Obwohl sie selbst erst vor kurzem ihre entdeckt hatte, war ihr doch bewusst, dass auch ihre Gabe zur Verwandlung in einen Wolf ähnlich war. Ein Geschenk der Drachen.
Und diese Menschen hatten sie nicht. Sie würden niemals wissen, wie es als Tier war.
Bisher hatte jedes Wesen einen solchen Teil besessen. Luana wusste, dass Vampire Fledermausflügel besaßen. Lycaner und Werwölfe, die tierischen Eigenschaften ihrer Namensgeber und Itaris waren die Rasse, die am meisten gesegnet waren. Unter ihnen traten alle möglichen Tierarten auf. Die Drachen mussten sie entweder als Erstes und zum Üben geschaffen haben oder als letztes, sodass sie all ihre Erfahrung in sie gesteckt hatten. Was davon es war, konnte Luana nicht sagen, aber Itaris hatten sie schon immer fasziniert.
Luana wurde aus ihren Gedanken gerissen, als sich der Wagen auf dem ihr Käfig stand, in Bewegung setzte.
Sie alle wurden heftig durchgeschüttelt, doch Luana verletzte sich nicht, weil Sienna sie schützend in den Arm nahm.
Luana spürte jeden Knochen der jungen Frau, was ihr Sorgen bereitete. Sie war unglaublich abgemagert. Das war sicher nicht gut.
„Wollen die, dass du verhungert?“, fragte sie leise knurrend. Sie war wirklich wütend darauf, dass diese Leute die arme Sienna so behandelten.
„Sie geben mir genug, dass ich überlebe, aber nicht genug, um für sie gefährlich zu werden“, antwortete Sienna leise. Sie schien sich damit abgefunden zu haben.
„Du bist eine Itari. Du brauchst Blut, oder?“, flüsterte sie fragend.
„Ich darf nicht“, murmelte Sienna niedergeschlagen.
„Sie können dich doch nicht davon abhalten zu essen“, sagte Luana entsetzt.
Sienna deutete auf ihr Halsband. „Damit schon“, gab sie zu und ließ die Schultern hängen. „Es jagt Magie durch meinen Körper, wenn ich nicht tue, was sie wollen“, erklärte sie niedergeschlagen.
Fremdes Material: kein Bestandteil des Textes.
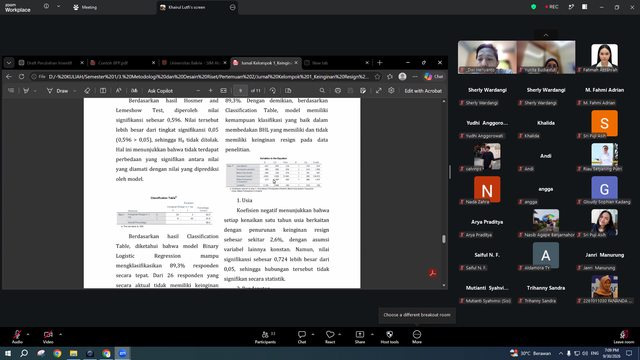Open the Participants panel
640x360 pixels.
(x=265, y=337)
Luana wollte etwa sagen, doch ein Schlagloch sorgte dafür, dass sie durchgeschüttelt wurden und das Gleichgewicht verloren. Beide landete am Boden, was Luana leise knurren ließ. So langsam machte sich die Angst in ihr breit. Wo würde sie landen und was war mit Ragnar? Noch immer glaubte sie, dass dieser sie retten kommen würde.